Excerpt provided
--------------------

I'm not sure if I've grasped the issue here so if I haven't just say so and I'll edit the title.

My problem is the following:

I have an Ubuntu 12.04 server (UTF-8 locale) to which users upload files via a web app or through shell. So I have no control over naming conventions. These names are then placed into a UTF8 MYSQL database table.

Unfortunately it seems some of the files contain special characters that my database does not like.

One such example would be ́e (eU+0301) in place of é (U+00E9). My database does not enjoy this one bit and replaces such instances with e?. The shell itself has either displayed the info correctly when ls was used or has shown broken 'inexisting" symbols in the current folder route. And I've also seen the likes of E?? in place of́E (EU+0301) (which FYI should be É (U+00C9))

This is a headache as I can't even seem to run a find command on files with such characters.

So my first question is: Is there a shell command I can use to convert filenames on upload? (Something I could run recursively on a folder) Idealy it would convert them to the appropriate equivalent, but I don't care if I have to replace any such unicode sequences with an arbitrary character such as "_" for example.

--------------------

Data extract
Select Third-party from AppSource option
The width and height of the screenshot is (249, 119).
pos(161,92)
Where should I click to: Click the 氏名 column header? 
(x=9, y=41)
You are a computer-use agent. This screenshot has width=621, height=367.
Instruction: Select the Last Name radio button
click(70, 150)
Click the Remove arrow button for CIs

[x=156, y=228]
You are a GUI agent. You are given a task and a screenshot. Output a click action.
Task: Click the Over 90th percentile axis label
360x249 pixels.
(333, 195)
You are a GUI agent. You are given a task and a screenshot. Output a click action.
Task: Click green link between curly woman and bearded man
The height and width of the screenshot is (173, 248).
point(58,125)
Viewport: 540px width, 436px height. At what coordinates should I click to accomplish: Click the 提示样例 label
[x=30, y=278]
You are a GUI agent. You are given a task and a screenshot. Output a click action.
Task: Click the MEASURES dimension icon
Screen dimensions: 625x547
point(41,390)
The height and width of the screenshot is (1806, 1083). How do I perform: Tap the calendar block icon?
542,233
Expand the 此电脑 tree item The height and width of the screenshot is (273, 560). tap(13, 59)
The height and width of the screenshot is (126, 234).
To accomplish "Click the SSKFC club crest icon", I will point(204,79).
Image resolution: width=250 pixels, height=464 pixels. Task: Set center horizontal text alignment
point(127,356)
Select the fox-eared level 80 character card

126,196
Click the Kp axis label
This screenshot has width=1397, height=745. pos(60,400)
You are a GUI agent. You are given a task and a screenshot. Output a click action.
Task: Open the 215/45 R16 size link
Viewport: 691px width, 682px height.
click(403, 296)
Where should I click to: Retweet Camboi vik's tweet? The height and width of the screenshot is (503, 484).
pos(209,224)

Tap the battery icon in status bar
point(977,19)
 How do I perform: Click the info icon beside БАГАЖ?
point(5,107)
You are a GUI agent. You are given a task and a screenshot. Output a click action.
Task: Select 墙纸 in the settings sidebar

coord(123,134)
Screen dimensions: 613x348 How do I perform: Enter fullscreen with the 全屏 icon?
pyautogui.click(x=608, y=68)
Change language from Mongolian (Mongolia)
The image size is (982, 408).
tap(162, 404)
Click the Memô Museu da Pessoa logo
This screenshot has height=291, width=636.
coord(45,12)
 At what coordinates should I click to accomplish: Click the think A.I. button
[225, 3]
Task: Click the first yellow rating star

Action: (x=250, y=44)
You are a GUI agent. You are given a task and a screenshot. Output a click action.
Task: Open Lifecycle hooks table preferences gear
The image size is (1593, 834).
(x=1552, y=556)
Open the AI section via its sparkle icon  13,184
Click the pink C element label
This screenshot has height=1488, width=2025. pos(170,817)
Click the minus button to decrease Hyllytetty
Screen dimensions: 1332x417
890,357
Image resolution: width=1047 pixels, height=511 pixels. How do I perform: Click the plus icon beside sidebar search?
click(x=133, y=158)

--------------------

Set task A
Which entries run from the line containing "Click the pink C element label" down to the end of the entries? Extract them, both ends included, with nothing changed.
Set task B
Could you continue the post about Unicode filenames on the Ubuntu server, starting after its last sentence?
The entries have no connection to the forum post about Unicode filenames.

Task result A
Click the pink C element label
This screenshot has height=1488, width=2025. pos(170,817)
Click the minus button to decrease Hyllytetty
Screen dimensions: 1332x417
890,357
Image resolution: width=1047 pixels, height=511 pixels. How do I perform: Click the plus icon beside sidebar search?
click(x=133, y=158)

Task result B
Thanks in advance.

  • 379
  • 5
  • 15

1 Answers1


I tried to answer this, but ultimately I ended up writing a small article on UTF-8 and character conversion. (i.e. therefore I feel that this question is, regretfully, very close to off-topic)

The short version is that you can't do this in a sane fashion because you have no reliable way to coerce characters between encodings. HTTP and other encoding aware protocols/formats supply the encoding as part of the payload. File names do not, there is no filesystem metadata that indicates how the name is encoded.

This is a process problem. You have no way of controlling how people uploading the files are going to use the bits of the characters in the file name, and thus cannot do anything with that other than working with the raw bytes you've been given.

You have three options:

  • Run an automated process that junks anything with invalid UTF-8 continuation characters in the filename. You will still end up with filenames that are incorrectly expressed for your encoding, but at least programs won't puke. Your database should ideally have a UTF-8 encoding.
  • Store the filenames in the database as-is and do not allow any coersion between UTF-8 and the target encoding in your database to take place. Your database must use a single-byte encoding, and these strings may be invalid if interpreted as UTF-8.
  • Rearchitect what you're doing entirely.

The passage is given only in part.